Par Amir Taheri, écrivain iranien, journaliste et rédacteur en chef de la revue Politique Internationale-Paris,

Document paru le 3 avril 2003 dans le Jerusalem Post et traduit par

Albert Soued, écrivain www.chez.com/soued

 

Alors que les forces de la coalition sont entrées à Bagdad, un comité de dignitaires baathistes est en train de mettre la touche finale à ce qu'il espère sera "la mère de toutes les fêtes". Prévue pour commencer le 23 avril, cette fête doit marquer le 65ème anniversaire de Saddam Hussein!

Fils aîné de Saddam et commandant des "fedayin", Ouday devait présider le comité. Or ce comité s'est réuni lundi dernier sans Ouday, supposé être mort ou blessé par la majorité des gens. Le speaker de l'Assemblée nationale Saadoun Hammadi a présidé le Comité. Les festivités comprennent la finale d'un tournoi de football "la coupe de Saddam" dont le premier match a eu lieu la semaine dernière. Des artistes professionnels et amateurs sont supposés apporter des dizaines de milliers d'oeuvres peignant divers aspects de la vie du dictateur. Un nouvel opéra relatant les années de lutte de Saddam avant que son parti ne prenne le pouvoir en 1968 devait être inauguré le 24 avril à Bagdad. Des milliers de poètes sont attendus avec leurs odes, leurs "sonnets" et leurs "roubai'yat" à la gloire du "plus grand guerrier de tous les temps". Des centaines  de nouveaux bustes du leader doivent êtres dévoilés à cette occasion dans des douzaines de villes du pays! Le programme inclut aussi un séminaire sur "le monde arabe et la globalisation" . Sont également invités plus de 200 intellectuels arabes et étrangers (et notamment certains européens rémunérés par le régime depuis fort longtemps…).

La détermination des leaders irakiens de poursuivre leurs préparatifs pour célébrer cet anniversaire, comme ils l'ont toujours fait depuis 1979, est perçu par certains correspondants occidentaux à Bagdad comme "un signe de confiance" (dans le régime).

Le ministre de l'information Said al-Sahlaf annonce que les festivités de cette année coïncideront avec la plus grande victoire militaire depuis des siècles…!

 

La question légitime qu'on peut se poser, est-ce que le régime actuel sera en place le 23 avril pour lancer ces fêtes avec les feux d'artifice habituels, fournis par une société française depuis déjà 22 ans?

Avec des rumeurs de plus en plus persistantes sur la mort de Saddam et de ses deux fils, l'optimisme de ce ministre pourrait être simplement fondé sur le fait qu'il "prend ses désirs pour des réalités".

 

Mais les "baathistes" menacés ne sont pas les seuls arabes qui se bercent d'illusions. Tout individu qui suit cette guerre à travers les médias arabes pourrait retirer l'impression que l'Irak a obtenu une série de victoires spectaculaires sur le terrain et qu'il est en route vers un triomphe total sur les "envahisseurs". Il suffit de lire la manchette d'un journal arabe "les forces Américaines devant la capitulation ou la mort à Bagdad" (1). En voilà une autre: "Les Irakiens accumulent les victoires sur tous les fronts contre les agresseurs!"

* * * *

▶ [Consigne]:
Extrayez, s'il vous plaît, du texte sur l'anniversaire de Saddam Hussein le passage qui va de "Alors que les" à "de Saddam Hussein!".

Entrées de données enregistrées

* * * *

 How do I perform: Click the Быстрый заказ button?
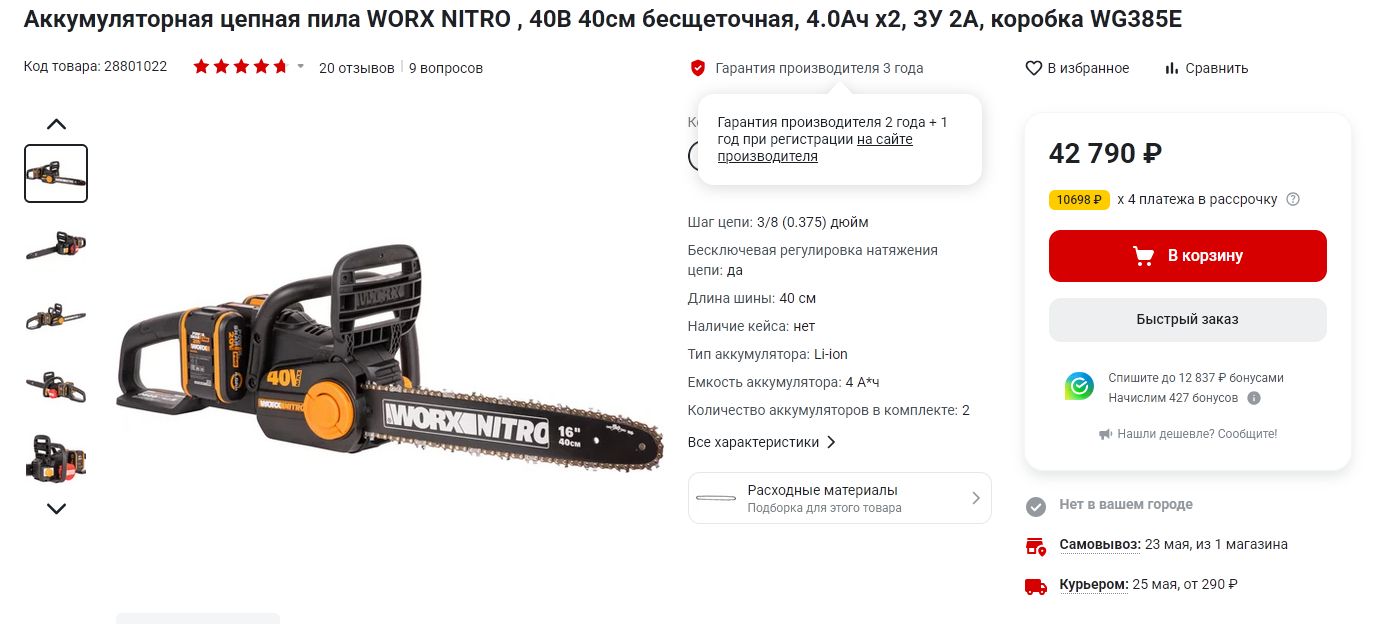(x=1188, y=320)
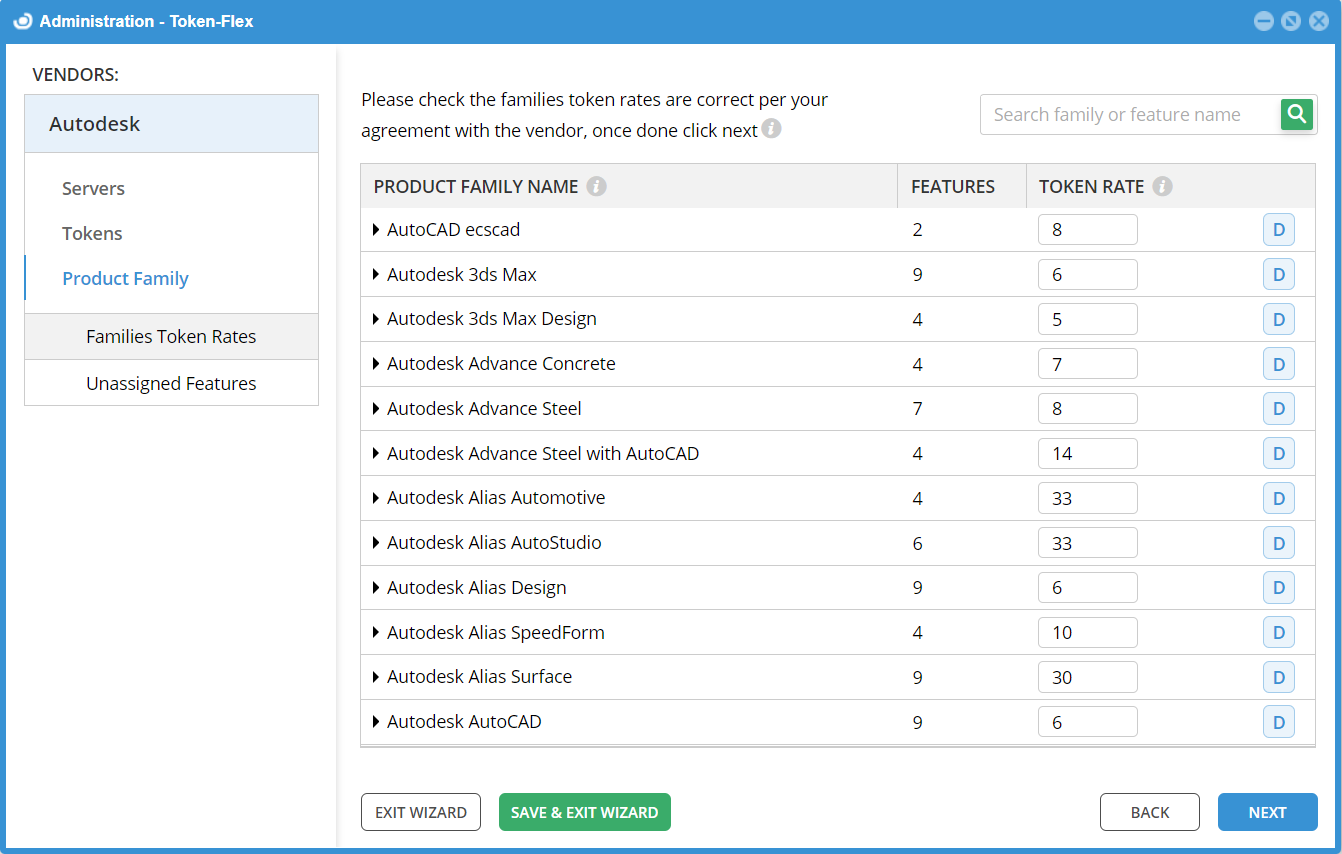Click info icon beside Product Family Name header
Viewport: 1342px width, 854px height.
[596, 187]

* * * *

▶ [Réponse finale]:
Alors que les forces de la coalition sont entrées à Bagdad, un comité de dignitaires baathistes est en train de mettre la touche finale à ce qu'il espère sera "la mère de toutes les fêtes". Prévue pour commencer le 23 avril, cette fête doit marquer le 65ème anniversaire de Saddam Hussein!